* **WORK REQUEST**:
Resume the post about the HylaFAX faxq hang, writing on from its last line.

* **PASSAGE PROVIDED**:
***

There are a couple of other patches needed before 4.1beta3 is done - a suse patch to discard ip-source routed packets and a fix to the manpage script to prevent a gaping security hole, and probably others i have forgotten about.

I sat down today and recreated the bug. It's easy to do... just install a build of the current HylaFAX CVS onto vanilla RedHat, then upgrade libtiff to:

[darren@ducent darren]$ rpm -qa | egrep tiff
libtiff-3.5.4-1
libtiff-devel-3.5.4-1

I set strace up on each of the relevant processes, and then submitted a fax, and watched. Sure enough, the fax was submitted and processing began (sendfax exited cleanly) and faxq ended up maxing out CPU, leaving hylafax completely hung and unresponsive, yet not making any syscalls. In fact, once the hang was initiated, the strace output did not grow at all.

Using a debugger the problem is in the EXPAND1D macro in faxd/tif_fax3.h include:

It is looping continuously in the for loop starting at line 341 to 359

Somehow: TabEnt->State = S_MakeUpB, a0 = 0, RunLength = 0 and TabEnt->Param = 0

(section of code starting at line 341)

***

* **DATASET EXCERPT**:
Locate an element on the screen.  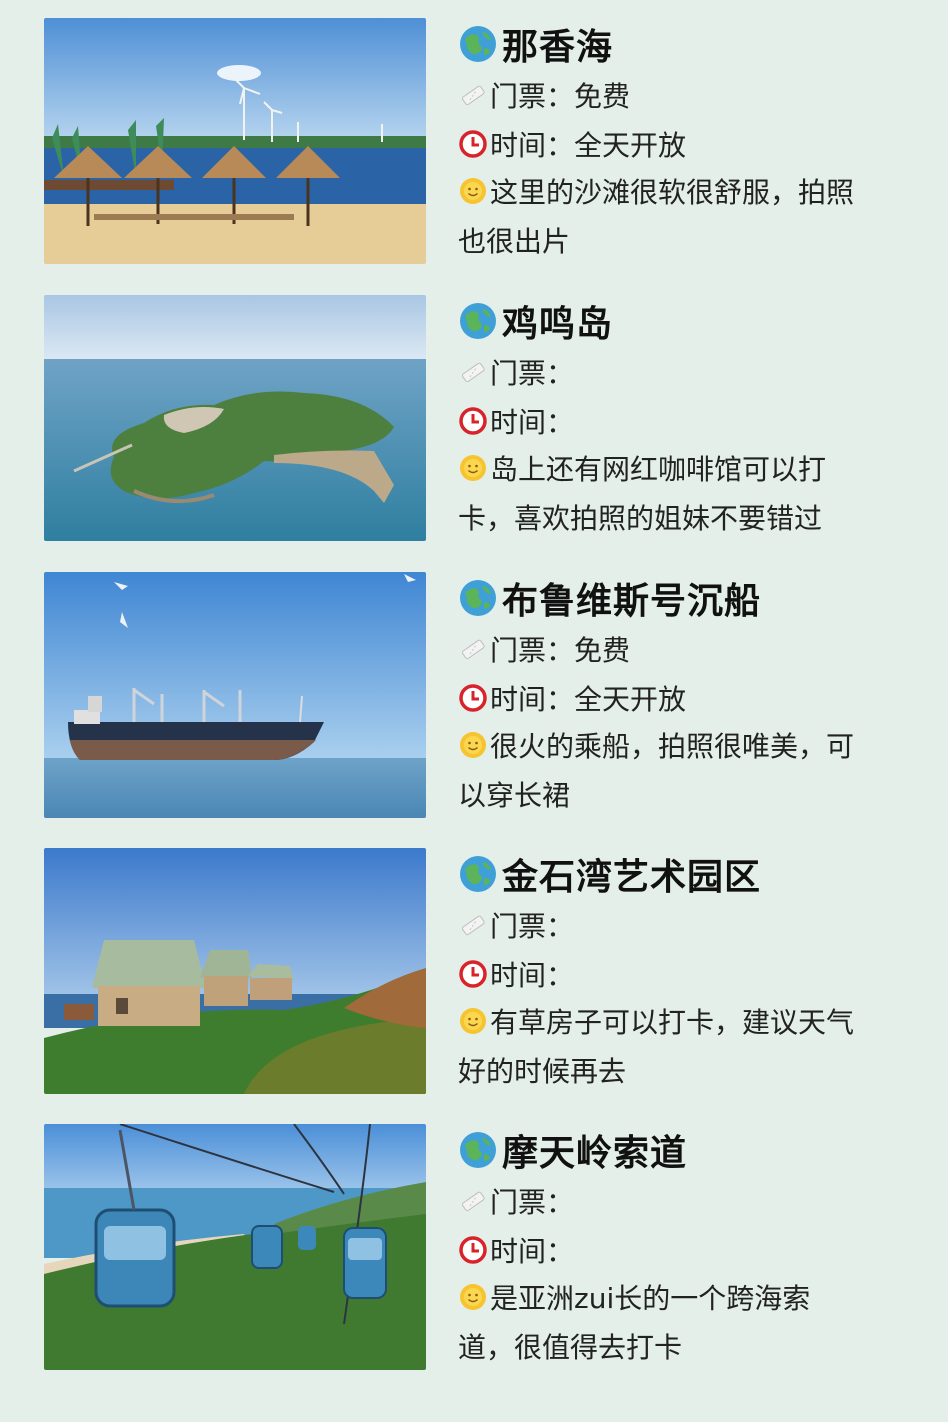
desc-text: 这里的沙滩很软很舒服，拍照 is located at coordinates (672, 192).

***

* **REPLY TO THE TASK**:
         for (;;) {                                                      \
             LOOKUP16(13, TIFFFaxBlackTable, eof1d);                     \
             switch (TabEnt->State) {                                    \
             case S_EOL:                                                 \
                 EOLcnt = 1;                                             \
                 goto done1d;                                            \
             case S_TermB:                                               \
                 SETVAL(TabEnt->Param);                                  \
                 goto doneBlack1d;                                       \
             case S_MakeUpB:                                             \
             case S_MakeUp:                                              \
                 a0 += TabEnt->Param;                                    \
                 RunLength += TabEnt->Param;                             \
                 break;                                                  \
             default:                                                    \
                 unexpected("BlackTable", a0);                           \
                 goto done1d;                                            \
             }                                                           \
         }

Possibly something funny is happening in the LOOKUP16 function, or perhaps earlier there is an error that leads to this situation.

PS I am having trouble debugging this - nested defines which expand to hundreds of lines of code, many variables, goto's all over the place...its as if the author saw hell in a dream, then woke up and had to write about it and the result is this code!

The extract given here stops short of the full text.